Yeah, I gotta get rid of some shit. Anything I had listed on eBay I’ll just take to Goodwill. Anything electronics based or DooM D3VICES related I’ll give to R. Anything airsoft I’ll give to B.
I’m not sure if I’ll keep my electric longboard. It’s a really nice board but I don’t use it ever. If I want to go do some outdoorsy shit I’ll take my rollerblades. Maybe I’ll give it to E for Christmas! Or should I give it to D? Or B? Or M? Not really sure. Either way, I don’t think I should keep it around since It’s no longer my style.
It’s a high value item though. Maybe I can’t give it to any sibling because it could make people jelly.
I’d have to give everyone a high value item.
Curry’s done! I’m thinking of finishing my 1500 words for the day before I eat, though.
I should probably eat.
All I want for Christmas is Hatsune Miku.
I want Miku to sit on my face. Instant bonerville, population me!
All jokes aside, if someone gets me Hatsune Miku merch for Christmas, they know me the best.
I wonder what the future holds. I wonder how long I will live. I wonder if the curry I make for myself is actually a hazard to my health? It has quite a bit of saturated fat. Something like 60% of the recommended daily value. Granted, I don’t actually eat all the curry at once. I usually eat it over a span of 2 days. But still, isn’t saturated fat the stuff that gives people heart attacks?
This is why I want to talk to a nutritionist. Also I want to get tested for food allergies. I think I already wrote about this. But really, I have to say it again. I’m offended that doctors are so quick to prescribe me antidepressants when what I really need is
- emotional support
- nutrition advice
- vitamin recommendations
- lifestyle critique
Just what are primary care providers anymore? I’m going to go ahead and say they are just drug dispensaries which offer services on the side.

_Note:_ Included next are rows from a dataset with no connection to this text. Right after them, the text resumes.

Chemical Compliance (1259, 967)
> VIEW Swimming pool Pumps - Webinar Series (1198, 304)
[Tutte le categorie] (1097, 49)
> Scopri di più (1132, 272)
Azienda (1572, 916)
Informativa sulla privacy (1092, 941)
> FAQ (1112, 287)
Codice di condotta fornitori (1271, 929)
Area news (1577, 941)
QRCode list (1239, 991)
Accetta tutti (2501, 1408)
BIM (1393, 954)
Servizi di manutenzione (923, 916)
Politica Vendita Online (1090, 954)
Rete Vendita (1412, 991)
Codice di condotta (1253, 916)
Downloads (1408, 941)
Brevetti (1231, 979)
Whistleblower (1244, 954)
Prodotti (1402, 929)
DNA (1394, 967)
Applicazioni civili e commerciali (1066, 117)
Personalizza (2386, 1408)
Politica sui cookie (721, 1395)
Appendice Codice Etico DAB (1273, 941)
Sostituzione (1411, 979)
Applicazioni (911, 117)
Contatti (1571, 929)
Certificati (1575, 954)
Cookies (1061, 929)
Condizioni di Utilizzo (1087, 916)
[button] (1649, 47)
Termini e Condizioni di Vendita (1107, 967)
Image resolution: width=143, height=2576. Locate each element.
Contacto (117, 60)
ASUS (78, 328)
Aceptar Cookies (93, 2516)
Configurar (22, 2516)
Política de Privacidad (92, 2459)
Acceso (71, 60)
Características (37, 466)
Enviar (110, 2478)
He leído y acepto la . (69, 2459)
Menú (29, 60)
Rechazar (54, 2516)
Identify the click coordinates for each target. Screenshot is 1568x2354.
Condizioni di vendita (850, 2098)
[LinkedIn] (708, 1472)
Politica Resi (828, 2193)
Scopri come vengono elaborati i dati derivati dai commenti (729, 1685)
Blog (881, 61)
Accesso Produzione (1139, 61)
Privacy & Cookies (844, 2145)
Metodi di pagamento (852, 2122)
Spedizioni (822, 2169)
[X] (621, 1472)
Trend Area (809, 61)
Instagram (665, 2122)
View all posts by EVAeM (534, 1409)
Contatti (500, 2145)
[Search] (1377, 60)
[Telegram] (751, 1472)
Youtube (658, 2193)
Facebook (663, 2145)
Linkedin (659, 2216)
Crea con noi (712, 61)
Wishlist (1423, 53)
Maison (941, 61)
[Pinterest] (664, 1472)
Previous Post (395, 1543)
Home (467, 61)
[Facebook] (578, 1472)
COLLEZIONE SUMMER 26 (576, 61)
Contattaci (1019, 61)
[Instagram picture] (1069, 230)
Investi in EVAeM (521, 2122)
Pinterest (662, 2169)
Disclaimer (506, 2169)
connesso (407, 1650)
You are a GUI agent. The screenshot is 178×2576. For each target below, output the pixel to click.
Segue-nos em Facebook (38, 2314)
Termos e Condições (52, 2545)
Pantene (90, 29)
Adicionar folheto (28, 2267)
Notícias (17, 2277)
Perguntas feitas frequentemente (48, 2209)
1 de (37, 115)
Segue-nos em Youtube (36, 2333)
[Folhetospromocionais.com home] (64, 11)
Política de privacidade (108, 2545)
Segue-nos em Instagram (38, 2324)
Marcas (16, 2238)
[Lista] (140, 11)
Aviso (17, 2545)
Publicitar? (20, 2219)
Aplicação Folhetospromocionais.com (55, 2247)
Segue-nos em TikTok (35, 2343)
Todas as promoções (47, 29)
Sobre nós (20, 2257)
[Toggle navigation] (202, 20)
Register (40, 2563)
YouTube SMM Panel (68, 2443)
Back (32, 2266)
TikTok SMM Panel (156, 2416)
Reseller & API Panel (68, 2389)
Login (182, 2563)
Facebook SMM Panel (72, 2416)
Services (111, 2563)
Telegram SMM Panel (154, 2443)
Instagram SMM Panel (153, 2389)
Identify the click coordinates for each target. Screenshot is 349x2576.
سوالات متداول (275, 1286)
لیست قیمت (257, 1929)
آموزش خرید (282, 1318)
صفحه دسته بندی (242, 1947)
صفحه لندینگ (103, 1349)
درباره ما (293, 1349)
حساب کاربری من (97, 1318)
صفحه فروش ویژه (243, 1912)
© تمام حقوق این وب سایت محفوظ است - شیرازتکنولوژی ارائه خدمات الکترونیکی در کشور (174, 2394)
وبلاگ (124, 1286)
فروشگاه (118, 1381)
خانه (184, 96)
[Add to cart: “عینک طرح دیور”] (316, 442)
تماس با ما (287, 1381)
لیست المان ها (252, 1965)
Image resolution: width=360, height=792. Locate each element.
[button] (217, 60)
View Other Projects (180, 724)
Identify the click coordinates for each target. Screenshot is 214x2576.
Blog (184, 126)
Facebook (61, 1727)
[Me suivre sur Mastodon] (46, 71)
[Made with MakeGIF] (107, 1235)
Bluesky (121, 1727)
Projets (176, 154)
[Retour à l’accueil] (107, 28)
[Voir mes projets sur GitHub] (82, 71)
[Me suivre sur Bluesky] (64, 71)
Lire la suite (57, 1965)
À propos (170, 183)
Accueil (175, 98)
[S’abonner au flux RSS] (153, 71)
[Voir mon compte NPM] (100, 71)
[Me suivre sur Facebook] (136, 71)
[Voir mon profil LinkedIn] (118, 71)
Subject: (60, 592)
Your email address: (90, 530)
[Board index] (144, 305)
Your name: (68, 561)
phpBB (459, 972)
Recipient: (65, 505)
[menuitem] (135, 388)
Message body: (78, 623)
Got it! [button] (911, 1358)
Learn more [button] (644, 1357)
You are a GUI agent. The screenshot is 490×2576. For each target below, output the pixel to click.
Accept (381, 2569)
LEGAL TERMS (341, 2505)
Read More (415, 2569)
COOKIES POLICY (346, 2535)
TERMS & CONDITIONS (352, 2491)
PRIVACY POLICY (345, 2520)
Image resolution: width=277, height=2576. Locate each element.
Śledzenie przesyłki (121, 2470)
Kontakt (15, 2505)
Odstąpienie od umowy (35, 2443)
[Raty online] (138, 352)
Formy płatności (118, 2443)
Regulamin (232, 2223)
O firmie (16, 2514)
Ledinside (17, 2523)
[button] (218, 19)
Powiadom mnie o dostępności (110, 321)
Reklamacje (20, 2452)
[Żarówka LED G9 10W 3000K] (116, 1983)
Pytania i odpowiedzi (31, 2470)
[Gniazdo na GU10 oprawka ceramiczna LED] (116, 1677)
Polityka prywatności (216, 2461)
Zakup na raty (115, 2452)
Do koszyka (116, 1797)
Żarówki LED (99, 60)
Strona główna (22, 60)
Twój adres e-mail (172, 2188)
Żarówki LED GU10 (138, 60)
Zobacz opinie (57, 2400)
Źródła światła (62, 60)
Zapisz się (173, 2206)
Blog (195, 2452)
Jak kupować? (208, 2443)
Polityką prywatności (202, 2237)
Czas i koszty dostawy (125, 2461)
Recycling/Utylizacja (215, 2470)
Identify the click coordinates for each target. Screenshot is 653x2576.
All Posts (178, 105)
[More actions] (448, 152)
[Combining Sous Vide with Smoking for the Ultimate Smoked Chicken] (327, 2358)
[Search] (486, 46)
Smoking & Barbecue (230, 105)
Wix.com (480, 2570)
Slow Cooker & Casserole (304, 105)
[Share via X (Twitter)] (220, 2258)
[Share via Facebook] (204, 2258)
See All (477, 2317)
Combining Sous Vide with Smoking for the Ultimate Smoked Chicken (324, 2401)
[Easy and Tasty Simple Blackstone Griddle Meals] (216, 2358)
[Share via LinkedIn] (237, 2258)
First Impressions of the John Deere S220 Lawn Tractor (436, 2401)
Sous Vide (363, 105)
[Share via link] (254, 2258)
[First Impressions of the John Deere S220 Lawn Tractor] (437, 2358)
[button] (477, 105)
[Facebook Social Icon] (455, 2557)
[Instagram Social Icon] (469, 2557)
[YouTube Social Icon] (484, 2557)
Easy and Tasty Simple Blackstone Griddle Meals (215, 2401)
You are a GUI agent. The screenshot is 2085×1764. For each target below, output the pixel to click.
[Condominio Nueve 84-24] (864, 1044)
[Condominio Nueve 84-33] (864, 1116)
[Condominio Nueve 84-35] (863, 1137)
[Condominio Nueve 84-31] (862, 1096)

Mr. Robot 408 aired last night. Holy mackerel, what a twist! I thought Dom’s family was done for sure. I thought Dom was as good as dead too. Prior to that episode, I thought Dom was going to come up with a way to become a hero and save Elliot and Darlene some how. I guess my prediction was only half right.
Dom will hopefully survive. I like her character a lot. Next what I think is going to happen is Elliot and Darlene will come together to form a new dream team. They did so well as a team in 405. Such an epic hack, with fantastic cinematography as well.
OK 1500 words down. I’m going to go eat. Catch ya tomorrow!